I have two examples to elaborate.

1.

On the first day there was a panel on Software Studies. In it Aden Evens gave a talk on Programming and Fold (or Edge as he changed it to). The talk was interesting, but it was to a room filled with programmers who were mumbling and stirring in anger during the first half of his talk saying “wrong wrong WRONG!” to themselves and each other. This was offset by the second half when all of the sudden something clicked and they suddenly became interesting as he moved to the second part that he was trying to connect. However, the q/a consisted primarily of people taking him to task for various ways

Now, there are two things that are important here. Aden Evens is, apparently, a humanistist (yes, it’s a clunky word and there might be something better). He has time spent coding, so he’s done his work enough to talk about the programming side and, importantly, present on a panel that’s slightly more focused on the programming side. The second is that he was largely alone in that room as his fellow humanitists were likely off in the embodiment and performance session.

The result is that the two sides did not really interact and the place where they did interact was as if in enemy territory. Even though there was discussion, it was slightly at odds.

2.

The second example is when I presented on the second day. My own talk had been accepted in both the Future of Humanist Inquiry (humanitist) and Software Studies (programmers) sections, but for various reasons I went with the Software Studies side. At my panel there were four people:

  • Scholarly civilization: utilizing 4X gaming as a framework for humanities digital media
    [Elijah Meeks, University of California, Merced]
  • Shaping stories and building worlds on interactive fiction platforms
    [Alex Mitchell, Communications and New Media Programme, National University of Singapore]
    [Nick Montfort, Massachusets Institute of Technology]
  • Translation (is) not localization: language in gaming
    [Stephen Mandiberg, University of California, San Diego]
  • Seriality, the Literary and Database in Homestar Runner: Some Old Issues in New Media
    [Stephanie Boluk, Department of English, University of Florida]

Of note is that my panel consists of one “refuge from the humanities theme,” one critical geographer, myself (who chose this option and tailored intendingly), and a cs oriented twosome doing slightly more typically programmer things.

The result (and the opposite of the first example) is that questions and discussion was geared completely toward the programming talk. There were some humanitists in the room (I saw them) but they all tended to leave to go in and out. Of the 20 minutes of Q/A 18 or so were discussion about the IF presentation. No questions went to the critical geographer. Now, this might be considered a matter of bitching, but i’m really trying to say it’s a matter of disconnect.

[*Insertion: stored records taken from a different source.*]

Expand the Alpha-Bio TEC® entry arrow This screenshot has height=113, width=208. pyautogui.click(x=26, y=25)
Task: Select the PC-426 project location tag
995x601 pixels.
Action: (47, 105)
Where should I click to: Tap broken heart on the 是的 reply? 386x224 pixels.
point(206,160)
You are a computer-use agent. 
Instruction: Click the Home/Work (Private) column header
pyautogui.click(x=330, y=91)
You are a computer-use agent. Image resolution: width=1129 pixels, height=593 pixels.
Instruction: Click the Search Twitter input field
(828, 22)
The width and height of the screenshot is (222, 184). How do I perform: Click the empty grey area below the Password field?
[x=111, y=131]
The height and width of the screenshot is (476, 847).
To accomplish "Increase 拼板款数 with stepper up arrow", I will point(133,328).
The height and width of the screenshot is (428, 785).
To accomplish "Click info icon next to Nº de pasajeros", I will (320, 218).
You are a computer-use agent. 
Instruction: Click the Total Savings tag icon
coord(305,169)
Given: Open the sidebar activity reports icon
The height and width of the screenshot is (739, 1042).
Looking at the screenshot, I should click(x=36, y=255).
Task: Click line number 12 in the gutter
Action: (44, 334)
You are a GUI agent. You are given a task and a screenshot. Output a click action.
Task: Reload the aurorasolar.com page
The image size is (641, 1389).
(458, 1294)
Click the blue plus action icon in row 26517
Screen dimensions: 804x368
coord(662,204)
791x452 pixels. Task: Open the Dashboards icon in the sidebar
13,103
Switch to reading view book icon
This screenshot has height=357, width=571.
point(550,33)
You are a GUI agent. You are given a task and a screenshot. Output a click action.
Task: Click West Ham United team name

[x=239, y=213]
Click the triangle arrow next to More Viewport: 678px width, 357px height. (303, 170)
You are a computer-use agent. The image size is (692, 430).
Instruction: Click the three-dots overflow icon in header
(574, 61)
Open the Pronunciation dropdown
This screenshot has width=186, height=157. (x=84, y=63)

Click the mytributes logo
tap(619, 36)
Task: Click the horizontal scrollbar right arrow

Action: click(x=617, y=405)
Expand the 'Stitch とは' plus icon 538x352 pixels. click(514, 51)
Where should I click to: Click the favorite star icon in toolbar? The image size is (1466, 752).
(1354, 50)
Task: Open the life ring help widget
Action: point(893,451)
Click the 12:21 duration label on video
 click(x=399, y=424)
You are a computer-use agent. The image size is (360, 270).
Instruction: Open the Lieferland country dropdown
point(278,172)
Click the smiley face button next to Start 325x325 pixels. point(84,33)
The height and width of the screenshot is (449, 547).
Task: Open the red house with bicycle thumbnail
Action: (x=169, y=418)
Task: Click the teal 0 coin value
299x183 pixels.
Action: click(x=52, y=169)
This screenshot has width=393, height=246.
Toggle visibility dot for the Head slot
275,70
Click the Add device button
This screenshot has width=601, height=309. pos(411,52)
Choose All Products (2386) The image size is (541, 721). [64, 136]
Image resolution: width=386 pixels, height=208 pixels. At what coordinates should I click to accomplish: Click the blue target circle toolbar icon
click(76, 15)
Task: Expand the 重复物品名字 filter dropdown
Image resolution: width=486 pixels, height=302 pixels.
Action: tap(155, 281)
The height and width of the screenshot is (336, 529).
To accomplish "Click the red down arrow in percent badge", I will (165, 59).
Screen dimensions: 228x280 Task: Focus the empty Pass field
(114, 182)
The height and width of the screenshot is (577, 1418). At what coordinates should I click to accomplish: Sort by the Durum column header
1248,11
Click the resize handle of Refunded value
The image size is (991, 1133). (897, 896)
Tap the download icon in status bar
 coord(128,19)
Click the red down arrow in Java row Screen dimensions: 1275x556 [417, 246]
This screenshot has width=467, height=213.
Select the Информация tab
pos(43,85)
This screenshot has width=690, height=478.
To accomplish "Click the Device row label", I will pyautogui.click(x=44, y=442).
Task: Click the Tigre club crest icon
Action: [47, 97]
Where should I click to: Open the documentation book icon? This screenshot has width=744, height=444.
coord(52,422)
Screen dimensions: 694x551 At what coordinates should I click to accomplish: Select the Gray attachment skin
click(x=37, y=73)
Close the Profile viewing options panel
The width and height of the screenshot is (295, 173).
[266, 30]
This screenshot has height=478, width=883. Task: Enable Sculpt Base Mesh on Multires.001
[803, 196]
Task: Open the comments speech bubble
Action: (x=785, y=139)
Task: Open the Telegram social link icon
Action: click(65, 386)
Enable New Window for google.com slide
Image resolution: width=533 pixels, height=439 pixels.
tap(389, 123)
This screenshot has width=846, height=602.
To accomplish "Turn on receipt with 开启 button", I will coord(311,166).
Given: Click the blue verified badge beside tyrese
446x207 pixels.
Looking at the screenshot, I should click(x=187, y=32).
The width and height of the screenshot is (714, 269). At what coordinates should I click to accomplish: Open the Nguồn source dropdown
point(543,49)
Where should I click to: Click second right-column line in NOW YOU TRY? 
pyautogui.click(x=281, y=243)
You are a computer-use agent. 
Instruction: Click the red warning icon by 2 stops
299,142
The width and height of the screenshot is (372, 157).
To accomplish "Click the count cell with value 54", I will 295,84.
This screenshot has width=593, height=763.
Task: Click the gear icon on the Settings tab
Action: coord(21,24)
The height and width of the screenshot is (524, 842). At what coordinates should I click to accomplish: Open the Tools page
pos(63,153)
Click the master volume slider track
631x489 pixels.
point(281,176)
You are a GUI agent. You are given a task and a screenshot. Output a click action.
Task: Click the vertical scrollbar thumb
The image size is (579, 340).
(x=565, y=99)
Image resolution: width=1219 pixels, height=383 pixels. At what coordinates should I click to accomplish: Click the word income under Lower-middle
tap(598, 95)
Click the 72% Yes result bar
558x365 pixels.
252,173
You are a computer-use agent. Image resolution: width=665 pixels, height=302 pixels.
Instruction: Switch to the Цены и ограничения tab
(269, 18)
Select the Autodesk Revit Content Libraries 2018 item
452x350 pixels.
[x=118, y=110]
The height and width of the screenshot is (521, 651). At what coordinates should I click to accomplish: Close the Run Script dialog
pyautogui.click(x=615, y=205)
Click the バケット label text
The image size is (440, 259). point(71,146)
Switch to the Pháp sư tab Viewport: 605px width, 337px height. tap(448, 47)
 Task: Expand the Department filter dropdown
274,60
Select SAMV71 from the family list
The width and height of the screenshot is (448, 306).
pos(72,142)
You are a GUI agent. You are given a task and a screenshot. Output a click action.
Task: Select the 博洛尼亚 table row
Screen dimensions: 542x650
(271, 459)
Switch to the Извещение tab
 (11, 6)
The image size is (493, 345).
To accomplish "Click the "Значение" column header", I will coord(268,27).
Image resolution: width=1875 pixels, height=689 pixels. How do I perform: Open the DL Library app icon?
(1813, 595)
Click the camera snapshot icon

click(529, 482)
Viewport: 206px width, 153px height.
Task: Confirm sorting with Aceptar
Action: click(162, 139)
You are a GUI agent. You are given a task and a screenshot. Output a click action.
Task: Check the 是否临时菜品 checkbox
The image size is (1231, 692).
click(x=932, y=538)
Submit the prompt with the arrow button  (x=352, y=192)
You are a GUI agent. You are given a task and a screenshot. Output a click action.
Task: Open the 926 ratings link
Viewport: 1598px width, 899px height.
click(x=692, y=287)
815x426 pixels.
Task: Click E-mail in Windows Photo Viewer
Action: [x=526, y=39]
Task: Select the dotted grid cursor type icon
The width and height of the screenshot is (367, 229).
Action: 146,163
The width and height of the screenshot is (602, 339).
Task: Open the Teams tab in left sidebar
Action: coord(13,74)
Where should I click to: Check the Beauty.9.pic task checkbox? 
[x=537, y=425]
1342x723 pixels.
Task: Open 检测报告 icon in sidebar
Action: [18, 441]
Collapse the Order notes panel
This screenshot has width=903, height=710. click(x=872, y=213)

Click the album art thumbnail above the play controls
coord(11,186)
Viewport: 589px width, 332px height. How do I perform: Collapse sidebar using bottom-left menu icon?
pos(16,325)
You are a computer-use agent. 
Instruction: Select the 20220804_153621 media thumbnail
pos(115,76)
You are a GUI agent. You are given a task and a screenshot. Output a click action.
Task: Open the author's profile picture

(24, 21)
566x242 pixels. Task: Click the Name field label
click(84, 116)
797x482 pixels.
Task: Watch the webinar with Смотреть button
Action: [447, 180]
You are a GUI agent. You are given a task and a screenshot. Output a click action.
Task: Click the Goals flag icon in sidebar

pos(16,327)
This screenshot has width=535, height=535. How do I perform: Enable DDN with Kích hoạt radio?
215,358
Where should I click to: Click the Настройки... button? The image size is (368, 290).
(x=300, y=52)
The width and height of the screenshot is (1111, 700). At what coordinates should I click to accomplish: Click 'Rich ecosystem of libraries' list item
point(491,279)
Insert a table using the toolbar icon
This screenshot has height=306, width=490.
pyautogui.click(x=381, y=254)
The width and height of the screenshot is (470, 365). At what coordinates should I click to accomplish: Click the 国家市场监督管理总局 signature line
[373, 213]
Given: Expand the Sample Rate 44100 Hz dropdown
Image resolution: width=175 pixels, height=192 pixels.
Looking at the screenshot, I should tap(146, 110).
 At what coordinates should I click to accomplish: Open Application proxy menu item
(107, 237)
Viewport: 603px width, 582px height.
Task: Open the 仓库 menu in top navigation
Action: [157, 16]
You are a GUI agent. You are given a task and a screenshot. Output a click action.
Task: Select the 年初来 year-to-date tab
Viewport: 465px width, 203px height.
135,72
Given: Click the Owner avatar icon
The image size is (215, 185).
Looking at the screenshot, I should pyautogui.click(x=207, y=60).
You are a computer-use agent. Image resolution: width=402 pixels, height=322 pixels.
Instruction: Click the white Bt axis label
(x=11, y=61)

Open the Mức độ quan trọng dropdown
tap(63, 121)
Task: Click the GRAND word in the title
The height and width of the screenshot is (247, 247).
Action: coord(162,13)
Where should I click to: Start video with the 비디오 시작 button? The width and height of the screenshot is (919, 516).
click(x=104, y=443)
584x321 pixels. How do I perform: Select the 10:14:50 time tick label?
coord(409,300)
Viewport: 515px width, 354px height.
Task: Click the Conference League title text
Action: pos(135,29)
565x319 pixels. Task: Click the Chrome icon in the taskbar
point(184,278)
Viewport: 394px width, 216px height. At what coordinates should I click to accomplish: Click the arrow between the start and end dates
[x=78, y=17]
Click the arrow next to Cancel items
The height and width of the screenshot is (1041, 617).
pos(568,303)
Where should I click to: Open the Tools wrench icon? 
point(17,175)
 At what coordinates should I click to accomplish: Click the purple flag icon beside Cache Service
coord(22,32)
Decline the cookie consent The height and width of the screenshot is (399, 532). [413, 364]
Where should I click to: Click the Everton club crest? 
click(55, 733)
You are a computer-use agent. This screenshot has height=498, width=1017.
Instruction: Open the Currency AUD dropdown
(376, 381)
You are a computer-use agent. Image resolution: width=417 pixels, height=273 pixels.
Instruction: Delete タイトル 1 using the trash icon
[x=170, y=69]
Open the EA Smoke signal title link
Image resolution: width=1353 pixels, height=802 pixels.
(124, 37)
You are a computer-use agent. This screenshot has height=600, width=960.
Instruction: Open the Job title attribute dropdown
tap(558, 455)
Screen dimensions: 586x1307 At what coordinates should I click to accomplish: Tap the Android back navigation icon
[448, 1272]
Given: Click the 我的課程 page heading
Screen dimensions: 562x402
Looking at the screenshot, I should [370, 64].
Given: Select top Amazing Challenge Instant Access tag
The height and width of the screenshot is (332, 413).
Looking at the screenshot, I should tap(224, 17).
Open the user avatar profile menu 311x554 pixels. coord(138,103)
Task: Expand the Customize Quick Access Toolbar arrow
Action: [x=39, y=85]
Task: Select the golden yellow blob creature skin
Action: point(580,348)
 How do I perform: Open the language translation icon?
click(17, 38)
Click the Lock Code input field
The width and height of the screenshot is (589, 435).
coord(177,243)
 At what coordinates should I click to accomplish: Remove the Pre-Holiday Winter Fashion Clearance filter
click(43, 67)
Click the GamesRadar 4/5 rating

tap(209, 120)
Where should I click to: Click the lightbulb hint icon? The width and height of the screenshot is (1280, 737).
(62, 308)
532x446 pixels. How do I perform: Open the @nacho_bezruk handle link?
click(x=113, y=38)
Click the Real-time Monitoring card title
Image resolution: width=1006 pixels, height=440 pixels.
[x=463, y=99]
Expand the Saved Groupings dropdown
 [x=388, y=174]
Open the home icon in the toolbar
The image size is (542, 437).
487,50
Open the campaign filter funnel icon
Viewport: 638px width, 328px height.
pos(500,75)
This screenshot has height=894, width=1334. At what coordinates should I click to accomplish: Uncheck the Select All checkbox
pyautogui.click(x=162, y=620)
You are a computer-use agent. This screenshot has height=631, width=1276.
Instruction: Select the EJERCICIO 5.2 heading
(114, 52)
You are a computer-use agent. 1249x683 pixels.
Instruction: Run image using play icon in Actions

For instance, one of the lines of questions into the IF discussion was focused on the movement and particularities of platforms, programming and possibilities of moving between platforms. This is localization, the exact topic that I had been discussing and in a very similar way to which I had been discussing. So similar, in fact, that the chair and I had a glance at eachother before I felt the need to jump in and point out some of the problems with what they were discussing. This is discussion as it should be, yes, but it is also disconnect that the completely obvious link.

DAC then is interdisciplinary, fine. But it’s also very fragmented by the mentality of doing what’s comfortable, going to the talks that you know, and of course, mingling with the people who are like you.